**Work instruction A**
In the article on California's blockchain definition, reproduce word for word the span that begins at the words "Sens. Edward J." and stops after "about to discover.".
**Work instruction B**
According to the article on California's blockchain definition, which bitcoin core block holds a transaction with the message "9/11 inside job. Earth is flat."?

[Passage provided]

Sens. Edward J. Markey (D-Mass.) and Richard Blumenthal (D-Conn.) and Rep. Steve…
Bitcoin is many things to many people. To some, it is a peer-to-peer version of electronic cash, just as Satoshi intended. To others, it’s a store of value, while yet others see it as a system for remittance. When it comes to Bitcoin’s ledger – the blockchain – interpretations are equally divided. This presents a problem in a court of law, as the state of California is about to discover.
California Believes It Can Define Blockchain
As we reported earlier this week, a draft law has been passed for defining various crypto-related technologies. Through defining terms such as “smart contract” and “blockchain”, it is hoped that the wheels of justice will roll smoothly when crypto-related cases pass through the courts, without being waylaid while sophistic lawyers argue over the minutiae. The initiative seems well-intentioned, for given the proliferation of ICO scammers and crypto criminals, it’s likely that words like “blockchain” will be uttered in court with increasing regularity in the years to come. Unfortunately, the state of California’s definition of blockchain sucks.
“Blockchain technology means distributed ledger technology that uses a distributed, decentralized, shared, and reciprocal ledger, that may be public or private, permissioned or permissionless, or driven by tokenized crypto economics or tokenless,” it begins, which seems logical enough. It’s in appending Clause (c) to Section 1633.2 of the California Civil Code that things come unstuck. It reads:
The data on the ledger is protected with cryptography, immutable, auditable, and provides an uncensored truth.
Truth or Word Salad?
Blockchains don’t understand truth. As an inert and intangible device, a blockchain cannot serve as an arbiter for what is true and what is false. The only logic it can grasp is that which is sent to it as ones and zeros for determining the state of a specific data input. Blockchains are incapable of storing the truth, the whole truth, and nothing but the truth.
Because public chains are permissionless, anything can be digitized and stored on them. In block 366186 of the bitcoin core blockchain, for instance, there is a transaction encoded with the message “9/11 inside job. Earth is flat.” According to the California Civil Code, that message constitutes uncensored truth. It may seem flippant to pick an extreme example of blockchain mendacity, but it is precisely instances like this that truculent lawyers will seize upon to muddy the waters and have a case delayed or abandoned.

[/Passage provided]
[Recorded information]

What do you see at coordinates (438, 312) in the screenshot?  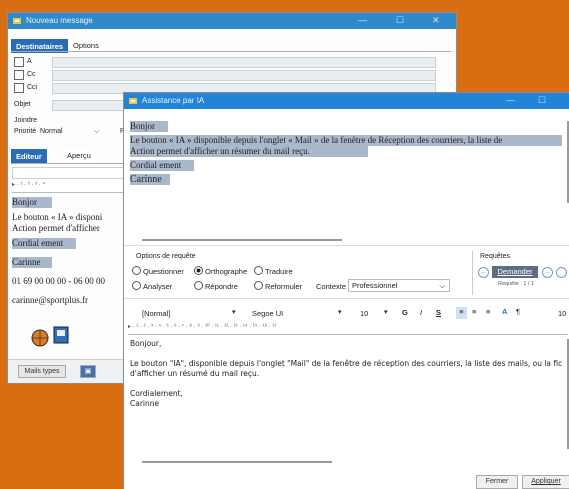 I see `underline-button: S` at bounding box center [438, 312].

[/Recorded information]

**Response area A**
Sens. Edward J. Markey (D-Mass.) and Richard Blumenthal (D-Conn.) and Rep. Steve…
Bitcoin is many things to many people. To some, it is a peer-to-peer version of electronic cash, just as Satoshi intended. To others, it’s a store of value, while yet others see it as a system for remittance. When it comes to Bitcoin’s ledger – the blockchain – interpretations are equally divided. This presents a problem in a court of law, as the state of California is about to discover.

**Response area B**
Block 366186